[comp.arch] Duff on i386

kds@mipos2.intel.com (Ken Shoemaker ~) (08/30/88)

I played around with the Duff block move thingy on the Sun 386i box and got
some pretty predictable results.  If you take the program as written, the
Duff block move takes ~1/2 as long as the normal block move.  However, if
you go in and do a little assembly language hack, taking advantage of the
repeat move string instruction, you speed up the move considerably such that 
the Duff code takes ~1.8 times as long as the assembly string move.  In other
words:

	C string move: 			2.0
	Duff string move: 		1.0
	Assy string move:		0.55

where the numbers are normalized times.  The assembly language hack amounted
to adding 3 lines of assembly code and removing the code the compiler 
generated for the block move.

▶ Written request
Please rewrite the paragraph of the Duff on i386 post that begins "I played around with the Duff block move thingy" as a short list that keeps its main facts.

▶ Extracted material
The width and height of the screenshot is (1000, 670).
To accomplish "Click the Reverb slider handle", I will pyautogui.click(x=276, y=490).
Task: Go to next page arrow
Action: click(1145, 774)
---
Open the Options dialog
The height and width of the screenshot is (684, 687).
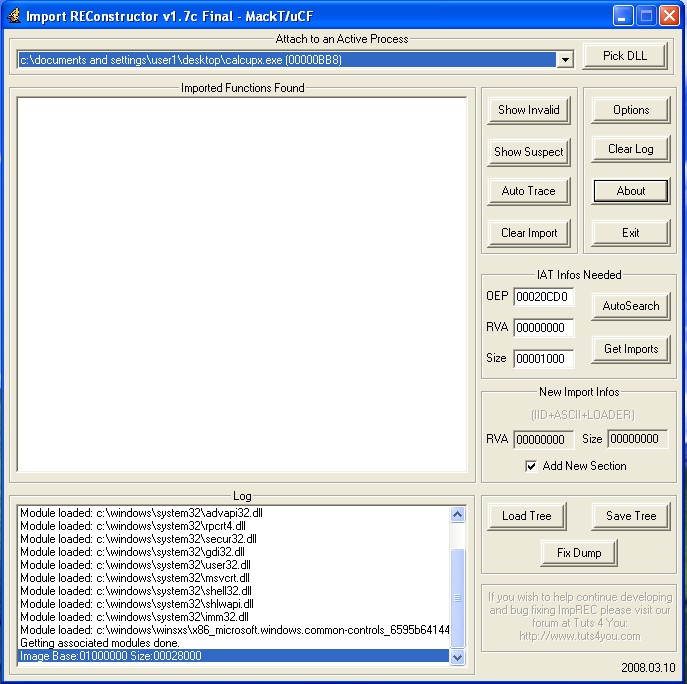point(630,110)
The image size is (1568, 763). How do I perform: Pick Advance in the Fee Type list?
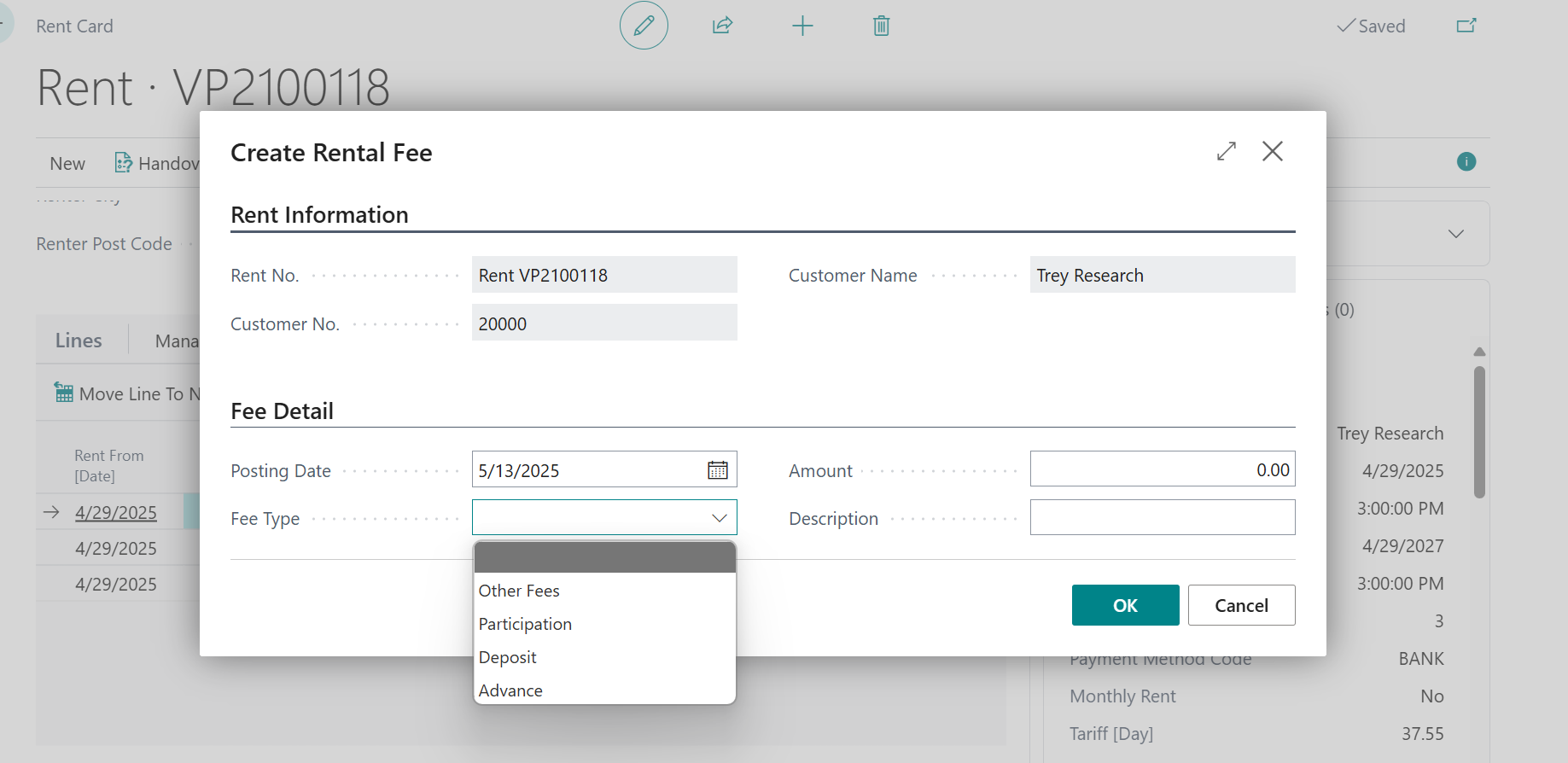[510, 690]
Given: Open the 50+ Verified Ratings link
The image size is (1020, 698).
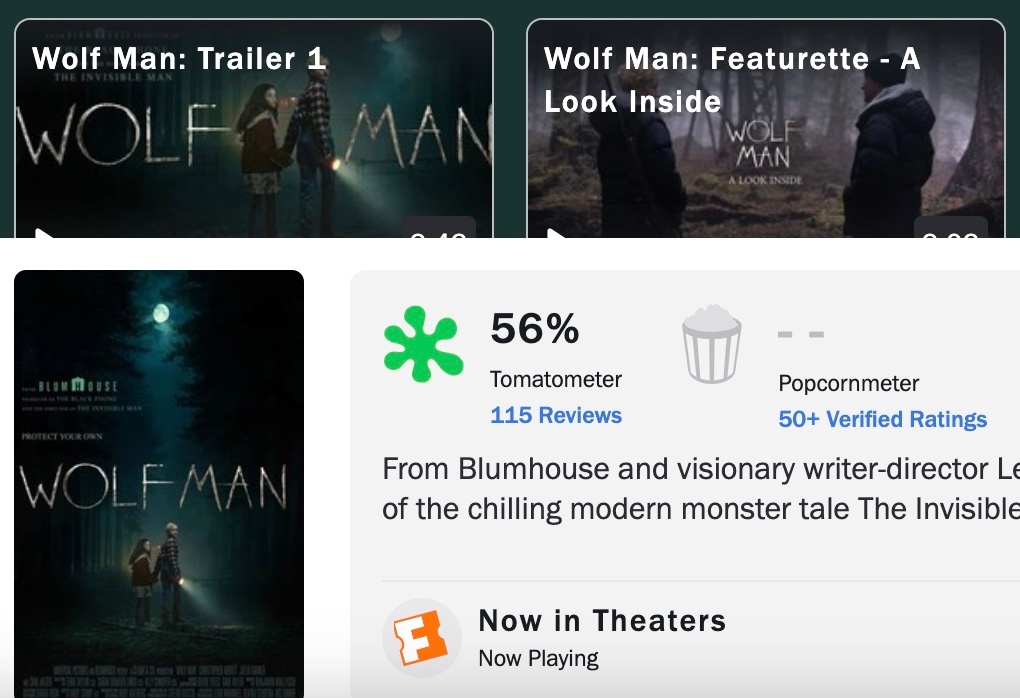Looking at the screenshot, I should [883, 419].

▶ Solution
- The Duff block move was tried on a Sun 386i.
- With the program as written, the Duff block move takes about half as long as the normal block move.
- A small assembly language hack using the repeat move string instruction makes the move considerably faster.
- After that hack, the Duff code takes about 1.8 times as long as the assembly string move.